**WHAT IS REQUIRED**
Rewrite the lines below, replacing every "column header" with "column heading" and leaving everything else unchanged.

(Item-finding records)
▬▬▬

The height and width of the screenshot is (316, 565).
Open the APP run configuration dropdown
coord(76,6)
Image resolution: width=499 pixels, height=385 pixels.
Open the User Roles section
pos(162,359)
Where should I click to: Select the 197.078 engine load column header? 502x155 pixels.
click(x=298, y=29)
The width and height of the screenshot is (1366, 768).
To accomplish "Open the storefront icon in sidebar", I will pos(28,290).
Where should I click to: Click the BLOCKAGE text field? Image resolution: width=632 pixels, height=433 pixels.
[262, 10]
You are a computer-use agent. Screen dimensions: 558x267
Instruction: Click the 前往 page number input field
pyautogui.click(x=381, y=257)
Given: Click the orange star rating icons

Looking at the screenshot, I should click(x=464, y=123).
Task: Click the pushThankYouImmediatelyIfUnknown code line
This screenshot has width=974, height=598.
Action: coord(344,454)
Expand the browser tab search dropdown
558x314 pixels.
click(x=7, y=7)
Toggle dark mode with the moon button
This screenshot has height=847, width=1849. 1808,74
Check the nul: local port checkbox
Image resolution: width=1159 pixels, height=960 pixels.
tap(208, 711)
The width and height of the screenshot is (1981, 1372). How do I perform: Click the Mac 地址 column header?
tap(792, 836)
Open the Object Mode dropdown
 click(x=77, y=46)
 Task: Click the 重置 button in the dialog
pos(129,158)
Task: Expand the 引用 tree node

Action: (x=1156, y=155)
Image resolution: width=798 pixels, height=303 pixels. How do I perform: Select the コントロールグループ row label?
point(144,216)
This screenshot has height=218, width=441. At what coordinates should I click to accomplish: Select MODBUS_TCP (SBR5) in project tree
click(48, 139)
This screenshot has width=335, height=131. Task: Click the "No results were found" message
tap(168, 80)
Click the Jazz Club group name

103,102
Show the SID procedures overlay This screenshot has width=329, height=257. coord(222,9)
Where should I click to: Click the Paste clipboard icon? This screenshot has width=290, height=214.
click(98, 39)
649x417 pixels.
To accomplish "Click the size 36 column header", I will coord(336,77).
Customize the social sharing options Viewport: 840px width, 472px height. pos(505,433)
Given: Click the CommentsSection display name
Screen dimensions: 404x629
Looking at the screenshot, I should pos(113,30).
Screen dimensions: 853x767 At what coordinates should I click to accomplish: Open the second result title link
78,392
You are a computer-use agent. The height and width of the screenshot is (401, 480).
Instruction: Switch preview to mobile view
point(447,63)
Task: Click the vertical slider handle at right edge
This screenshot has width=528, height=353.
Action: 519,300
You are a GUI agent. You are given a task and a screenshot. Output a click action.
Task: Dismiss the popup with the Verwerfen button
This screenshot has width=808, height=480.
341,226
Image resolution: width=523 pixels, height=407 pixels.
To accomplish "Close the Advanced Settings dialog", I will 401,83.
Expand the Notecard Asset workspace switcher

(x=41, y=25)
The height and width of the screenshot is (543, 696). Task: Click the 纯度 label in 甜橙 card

▬▬▬

**OUTPUT FOR THIS EXERCISE**
The height and width of the screenshot is (316, 565).
Open the APP run configuration dropdown
coord(76,6)
Image resolution: width=499 pixels, height=385 pixels.
Open the User Roles section
pos(162,359)
Where should I click to: Select the 197.078 engine load column heading? 502x155 pixels.
click(x=298, y=29)
The width and height of the screenshot is (1366, 768).
To accomplish "Open the storefront icon in sidebar", I will pos(28,290).
Where should I click to: Click the BLOCKAGE text field? Image resolution: width=632 pixels, height=433 pixels.
[262, 10]
You are a computer-use agent. Screen dimensions: 558x267
Instruction: Click the 前往 page number input field
pyautogui.click(x=381, y=257)
Given: Click the orange star rating icons

Looking at the screenshot, I should click(x=464, y=123).
Task: Click the pushThankYouImmediatelyIfUnknown code line
This screenshot has width=974, height=598.
Action: coord(344,454)
Expand the browser tab search dropdown
558x314 pixels.
click(x=7, y=7)
Toggle dark mode with the moon button
This screenshot has height=847, width=1849. 1808,74
Check the nul: local port checkbox
Image resolution: width=1159 pixels, height=960 pixels.
tap(208, 711)
The width and height of the screenshot is (1981, 1372). How do I perform: Click the Mac 地址 column heading?
tap(792, 836)
Open the Object Mode dropdown
 click(x=77, y=46)
 Task: Click the 重置 button in the dialog
pos(129,158)
Task: Expand the 引用 tree node

Action: (x=1156, y=155)
Image resolution: width=798 pixels, height=303 pixels. How do I perform: Select the コントロールグループ row label?
point(144,216)
This screenshot has height=218, width=441. At what coordinates should I click to accomplish: Select MODBUS_TCP (SBR5) in project tree
click(48, 139)
This screenshot has width=335, height=131. Task: Click the "No results were found" message
tap(168, 80)
Click the Jazz Club group name

103,102
Show the SID procedures overlay This screenshot has width=329, height=257. coord(222,9)
Where should I click to: Click the Paste clipboard icon? This screenshot has width=290, height=214.
click(98, 39)
649x417 pixels.
To accomplish "Click the size 36 column heading", I will coord(336,77).
Customize the social sharing options Viewport: 840px width, 472px height. pos(505,433)
Given: Click the CommentsSection display name
Screen dimensions: 404x629
Looking at the screenshot, I should pos(113,30).
Screen dimensions: 853x767 At what coordinates should I click to accomplish: Open the second result title link
78,392
You are a computer-use agent. The height and width of the screenshot is (401, 480).
Instruction: Switch preview to mobile view
point(447,63)
Task: Click the vertical slider handle at right edge
This screenshot has width=528, height=353.
Action: 519,300
You are a GUI agent. You are given a task and a screenshot. Output a click action.
Task: Dismiss the popup with the Verwerfen button
This screenshot has width=808, height=480.
341,226
Image resolution: width=523 pixels, height=407 pixels.
To accomplish "Close the Advanced Settings dialog", I will 401,83.
Expand the Notecard Asset workspace switcher

(x=41, y=25)
The height and width of the screenshot is (543, 696). Task: Click the 纯度 label in 甜橙 card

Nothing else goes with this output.